THE PROBLEM: Continue the obituary of Inge Logar from its last sentence.

Inge Logar

Obituary of Inge Logar

Inge and I were brought together when she was awarded a scholarship to UCLA, which I was attending.  Her mother was a milliner, and in those days many women wore hats.  We carpooled together with two others. 

After my graduation and military service, I returned home and began graduate studies.  She was working at Hughes Aircraft, which was the time of the (NASA) Surveyor program ~ the program for emplacement of small spacecraft on the surface of the moon.

Jim, while looking for summer work, interviewed with Schlumberger.  The region manager reached into his desk, pulled out a contract and said “Mr. Logar, SLB does not need summer employees, we need someone with your degrees.  Here is an employment agreement for full-time work.”

Inge and I married and have traveled together to various work assignments, and in retirement, for the next 60 years.

She was a mathematics teacher at some points in Jakarta and in Texas.  She was degreed in mathematics and science and taught some in Jakarta and Texas.

Inge was a great cook.  She cooked for many of my engineering colleagues and was a wonderful hostess.  She had to entertain the king of a country in west Africa and a royal delegation.  She stepped in for me when I was heavily engaged in critical matters.

After a couple of foreign assignments, we were given a Paris assignment, which was unbelievably joyous to two people who have been working worldwide and some remote parts of the world.  Think of “an American in Paris”.

EXTRACTED RECORDS:
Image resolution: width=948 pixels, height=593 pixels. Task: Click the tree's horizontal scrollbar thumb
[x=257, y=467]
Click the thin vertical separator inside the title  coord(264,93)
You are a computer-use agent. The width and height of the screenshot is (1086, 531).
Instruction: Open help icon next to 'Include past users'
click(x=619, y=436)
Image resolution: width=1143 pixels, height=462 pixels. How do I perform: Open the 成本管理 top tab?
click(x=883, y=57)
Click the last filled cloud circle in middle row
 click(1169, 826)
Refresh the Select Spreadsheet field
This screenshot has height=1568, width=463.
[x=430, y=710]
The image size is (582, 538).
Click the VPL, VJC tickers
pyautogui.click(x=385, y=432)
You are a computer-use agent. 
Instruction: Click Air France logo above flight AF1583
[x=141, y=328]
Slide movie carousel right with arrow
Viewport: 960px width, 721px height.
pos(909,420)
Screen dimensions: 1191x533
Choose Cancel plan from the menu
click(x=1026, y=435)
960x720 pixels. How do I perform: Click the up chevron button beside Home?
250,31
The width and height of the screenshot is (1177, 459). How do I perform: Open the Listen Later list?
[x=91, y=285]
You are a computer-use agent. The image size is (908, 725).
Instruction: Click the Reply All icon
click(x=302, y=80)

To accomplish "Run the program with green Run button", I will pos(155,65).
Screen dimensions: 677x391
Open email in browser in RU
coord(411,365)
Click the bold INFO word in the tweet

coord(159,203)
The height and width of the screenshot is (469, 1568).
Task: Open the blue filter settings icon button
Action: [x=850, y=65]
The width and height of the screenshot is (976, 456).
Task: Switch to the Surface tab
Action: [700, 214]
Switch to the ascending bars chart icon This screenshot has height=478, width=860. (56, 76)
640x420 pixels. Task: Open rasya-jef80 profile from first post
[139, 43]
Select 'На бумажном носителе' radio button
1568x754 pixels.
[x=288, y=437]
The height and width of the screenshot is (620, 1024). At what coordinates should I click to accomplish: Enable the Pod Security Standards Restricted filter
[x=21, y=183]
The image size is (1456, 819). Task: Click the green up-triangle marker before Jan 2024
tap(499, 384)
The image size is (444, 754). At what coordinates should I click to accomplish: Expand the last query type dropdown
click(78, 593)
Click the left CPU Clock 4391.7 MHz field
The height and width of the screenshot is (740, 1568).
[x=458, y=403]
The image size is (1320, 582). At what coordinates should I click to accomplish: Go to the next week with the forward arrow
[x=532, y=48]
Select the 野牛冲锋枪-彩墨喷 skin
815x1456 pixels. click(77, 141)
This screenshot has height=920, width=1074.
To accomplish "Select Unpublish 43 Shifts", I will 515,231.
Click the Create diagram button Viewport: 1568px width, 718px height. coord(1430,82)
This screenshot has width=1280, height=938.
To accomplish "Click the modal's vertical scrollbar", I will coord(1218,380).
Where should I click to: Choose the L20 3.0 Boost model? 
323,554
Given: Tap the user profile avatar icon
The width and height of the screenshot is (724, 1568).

OUTPUT OF THE EXERCISE:
To say that I love other of particular Inge memories that circle around her …she entertained my colleagues and clients of the company in spite of her hearing impairment, and she was very well received by all of my foreign colleagues, and I will add that was very helpful for a married person working remotely where most of the company employees were bachelors.

She was eight when she left Germany first moving to Chicago, then Granada Hills, California.  But then at 15 years old she had both eardrums and all fluids removed when I first met her in the hospital.

She was still able to visit in spite of the hearing impairment. She traveled with me to foreign assignments, entertained dignitaries of the company or the government, even in my absence during a work assignment, generating thanks to me and us.

She had acquired teacher’s credentials while in Hanford, California, was able to do some teaching and all while wearing a headset to help her hear and with reading lips, which she placed over her head.  Her abilities as a mathematician and in social circuits, became appreciated.